DCAgent/a1-agenttuning_alfworld

TEXT GENERATIONConcurrency Cost:1Model Size:8BQuant:FP8Ctx Length:32kPublished:Mar 26, 2026License:otherArchitecture:Transformer Cold

DCAgent/a1-agenttuning_alfworld is an 8 billion parameter language model fine-tuned from Qwen/Qwen3-8B. This model is specifically optimized for agent-tuning within the AlfWorld environment, leveraging a dataset derived from neulab-agenttuning-alfworld-sandboxes_glm_4.7_traces_jupiter. It is designed to enhance performance in interactive text-based environments, focusing on agentic capabilities.

Loading preview...

Overview

DCAgent/a1-agenttuning_alfworld is an 8 billion parameter model built upon the Qwen3-8B architecture. It has been fine-tuned using a specialized dataset, /e/scratch/jureap59/raoof1/sft_data/hf_hub/datasets--DCAgent--neulab-agenttuning-alfworld-sandboxes_glm_4.7_traces_jupiter/snapshots/e97f6ac19973c2efc4d0ee484ad47f57f59a6d06_thinking_preprocessed, which suggests a focus on agentic behavior within the AlfWorld environment.

Key Capabilities

  • Agent-tuning: Specifically fine-tuned for tasks requiring agentic reasoning and interaction.
  • AlfWorld Optimization: Designed to perform effectively within the AlfWorld text-based game environment.
  • Qwen3-8B Base: Benefits from the foundational capabilities of the Qwen3-8B model.

Training Details

The model was trained with a learning rate of 4e-05 over 7 epochs, utilizing a total batch size of 16 across 16 GPUs.
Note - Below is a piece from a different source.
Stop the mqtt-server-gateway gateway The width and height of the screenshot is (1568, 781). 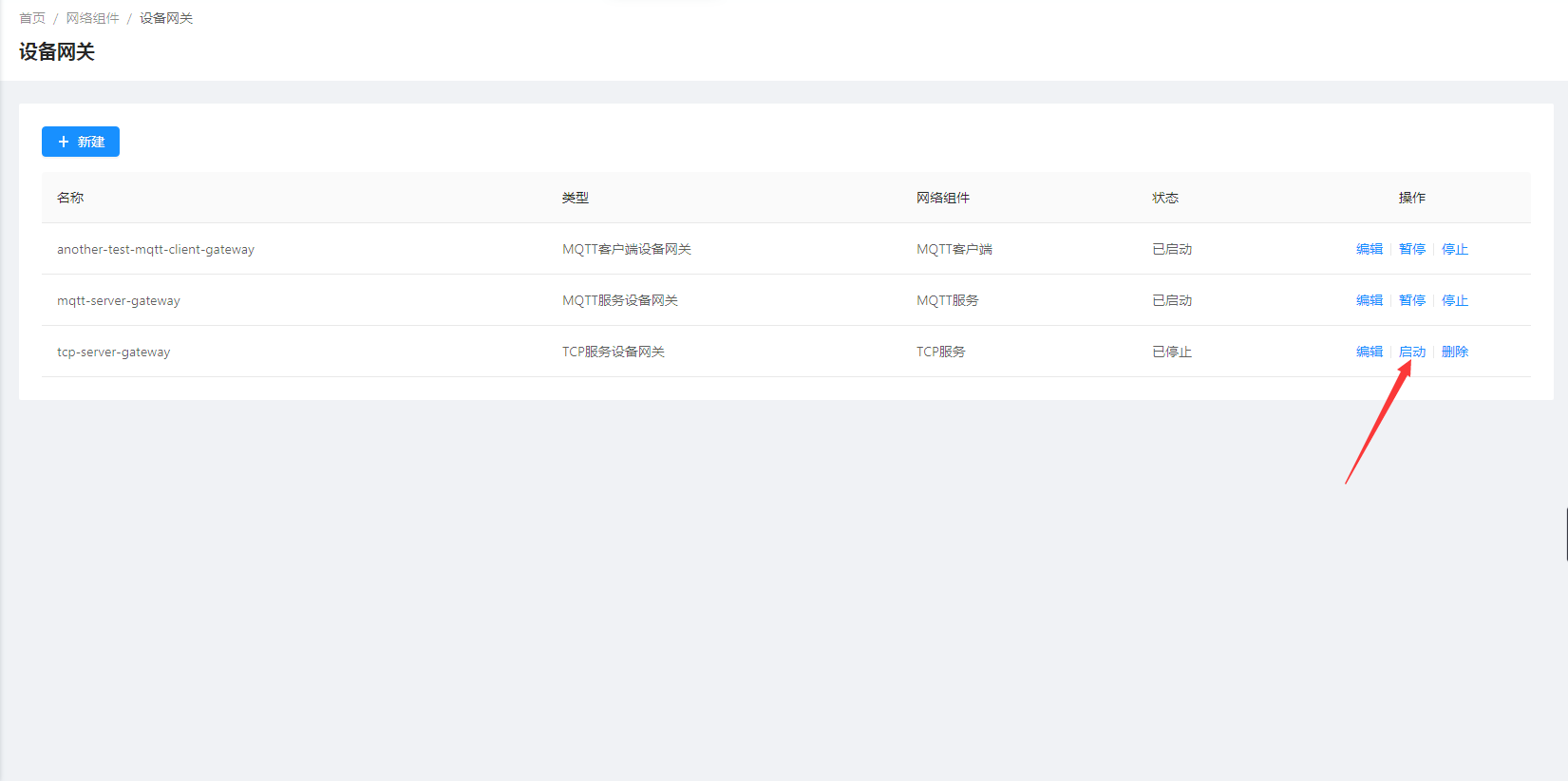[x=1454, y=300]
It employed the AdamW_Torch_Fused optimizer with a cosine learning rate scheduler and a warmup ratio of 0.1. The training leveraged Transformers 4.57.6 and PyTorch 2.9.1+cu130.

Good For

  • Research in Agentic AI: Ideal for researchers exploring agent behavior and decision-making in interactive environments.
  • AlfWorld Tasks: Suitable for applications requiring strong performance in the AlfWorld benchmark.
  • Fine-tuning Experiments: Provides a base for further experimentation on agent-tuning methodologies.